PROBLEM STATEMENT. From the records below, copy out exactly the lines from the one containing "Image resolution: width=375, height=2506." to the one containing "Chat met onze AI assistent (112, 1612)", both included. Add nothing else.

MATERIAL SUPPLIED.
---
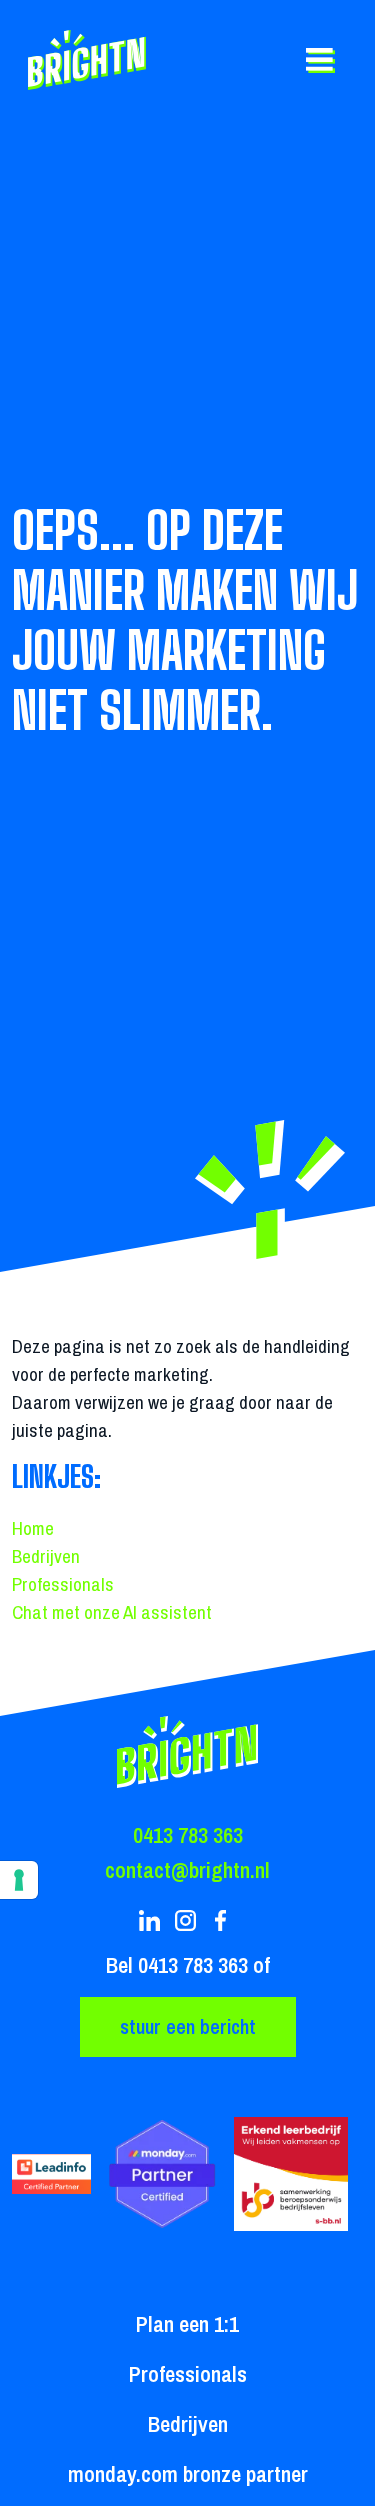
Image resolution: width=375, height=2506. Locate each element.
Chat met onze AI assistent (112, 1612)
---
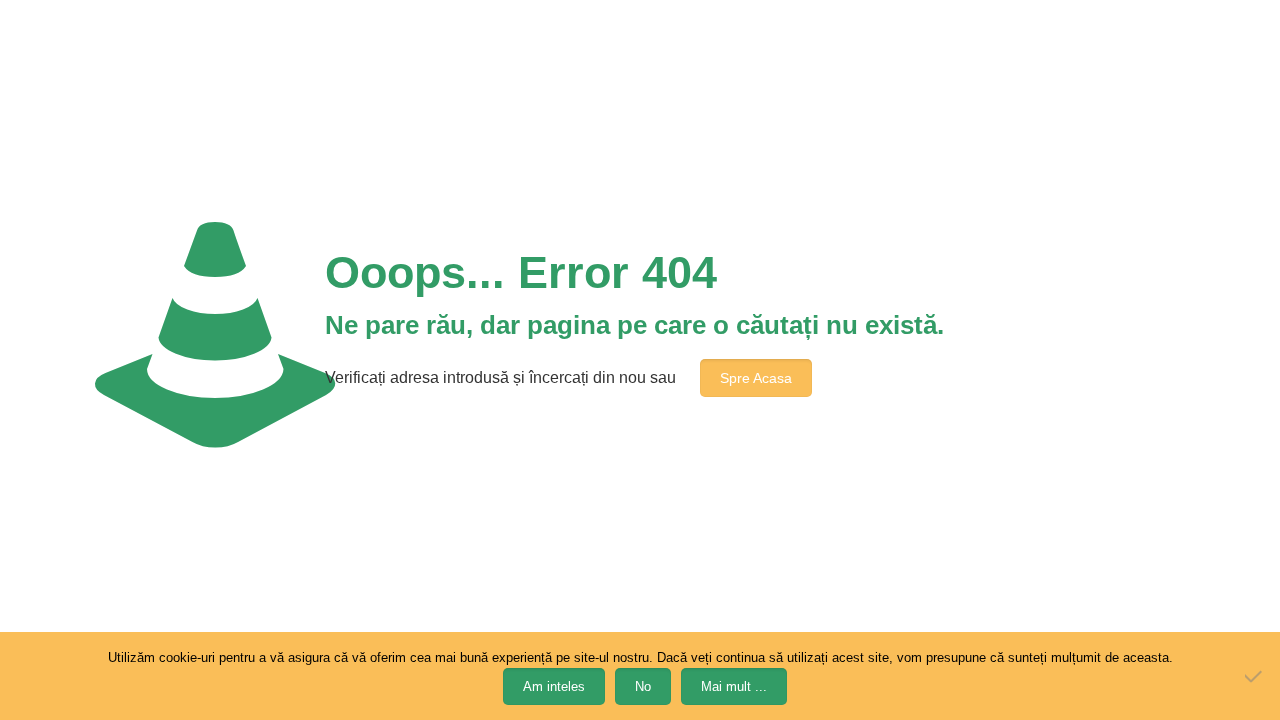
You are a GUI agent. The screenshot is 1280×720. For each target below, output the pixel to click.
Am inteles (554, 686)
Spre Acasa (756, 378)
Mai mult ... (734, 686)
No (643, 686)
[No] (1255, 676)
---
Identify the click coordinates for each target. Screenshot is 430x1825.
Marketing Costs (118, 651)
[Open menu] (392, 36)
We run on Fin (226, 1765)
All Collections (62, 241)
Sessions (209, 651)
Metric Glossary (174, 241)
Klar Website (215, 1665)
---
RESPONSE.
Image resolution: width=375, height=2506. Locate each element.
Chat met onze AI assistent (112, 1612)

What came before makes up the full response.